Ewiges Duell: Federer fordert Nadal

Australian Open

Ewiges Duell: Federer fordert Nadal

Spanier ringt bulgarischen Nobody nieder, Federer besiegt Murray.

Roger Federer hat sich mit einer beeindruckenden Leistung ins Halbfinale der Australian Open gespielt. Der 17-fache Grand-Slam-Sieger aus der Schweiz rang am Mittwoch den als Nummer vier gesetzten Andy Murray in 3:20 Stunden mit 6:3,6:4,6:7(6),6:3 nieder. Im mit Spannung erwarteten Halbfinale kommt es nun zum nächsten Schlager, denn Federer trifft auf Rafael Nadal.
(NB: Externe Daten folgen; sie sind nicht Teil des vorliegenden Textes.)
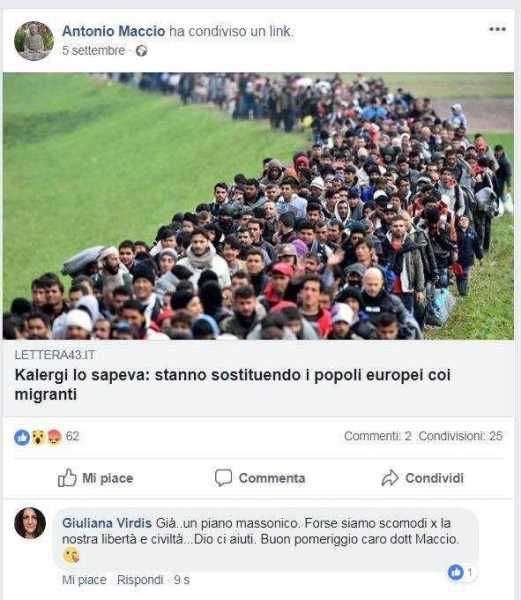
Task: Click the thumbs-up Mi piace button
Action: coord(95,478)
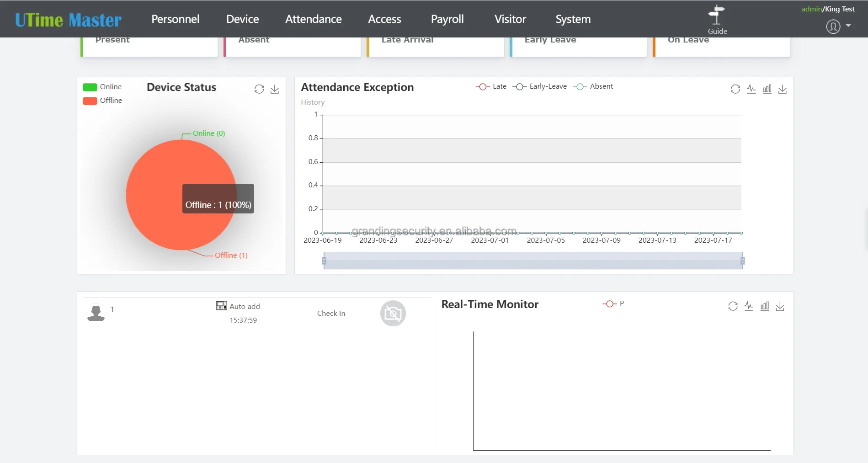Open the Payroll menu
Screen dimensions: 868x463
click(447, 19)
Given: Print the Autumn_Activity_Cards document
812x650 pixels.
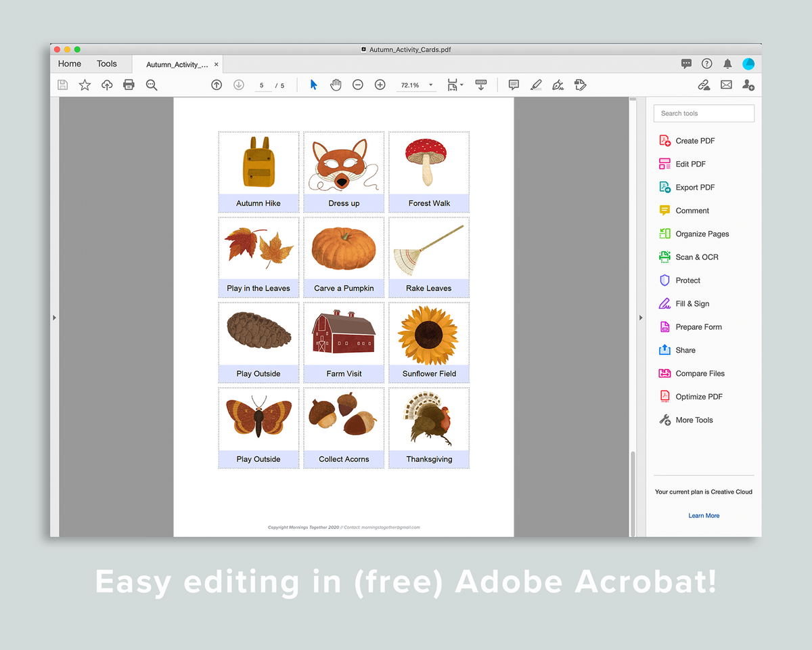Looking at the screenshot, I should click(129, 85).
Dieser hatte sich zuvor gegen den Bulgaren Grigor Dimitrow mit 3:6,7:6(3),7:6(7),6:2 ebenfalls in vier Sätzen durchgesetzt. Der spanische Weltranglisten-Erste stand 17 Minuten länger auf dem Court als Federer und verwandelte seinen vierten Matchball. Nadal hatte im dritten Set nicht weniger als drei Satzbälle gegen sich, dementsprechend glücklich war er. "Ich bin sehr froh, dass ich im Halbfinale stehe, nachdem ich im letzten Jahr nicht hier sein konnte", sagte Nadal, der den Grand-Slam-Auftakt 2013 wegen einer Knieverletzung verpasst hatte. "In den entscheidenden Momenten hatte ich einfach Glück."

Schnelleren Sieg verspielt
Federer hätte danach durchaus auch in drei Sätzen weiterkommen können, doch weder der Aufschlag bei 5:4, noch zwei Matchbälle im Tiebreak besiegelten Murrays Aus. Der Schotte kämpfte sich noch einmal in die Partie zurück und wehrte im zweiten Game des vierten Durchgangs nicht weniger als sechs Breakbälle ab. Bei 4:3 Federer gelang dem Schweizer dann aber das Break und er nützte seinen dritten Matchball mit einem Ass.

Federers "Pokerface"
Federer steht damit zum elften Mal en suite im Halbfinale des ersten Saisonhighlights. "Andy hat gut gespielt und hat mich unter Druck gesetzt, also bin ich glücklich, gewonnen zu haben", sagte Federer noch auf dem Court. "Ich vergebe wahrscheinlich mehr Breakbälle als andere Burschen, aber ich behalte mein Pokerface und heute hat das geklappt", sagte Federer, der schon in der Runde zuvor bei einem Dreisatz-Sieg gegen Jo-Wilfried Tsonga glanzvoll gespielt hatte. Für Federer war der Sieg gegen Murray auch eine späte Revanche für die im Vorjahr erlittene Fünf-Satz-Niederlage im Melbourne-Halbfinale.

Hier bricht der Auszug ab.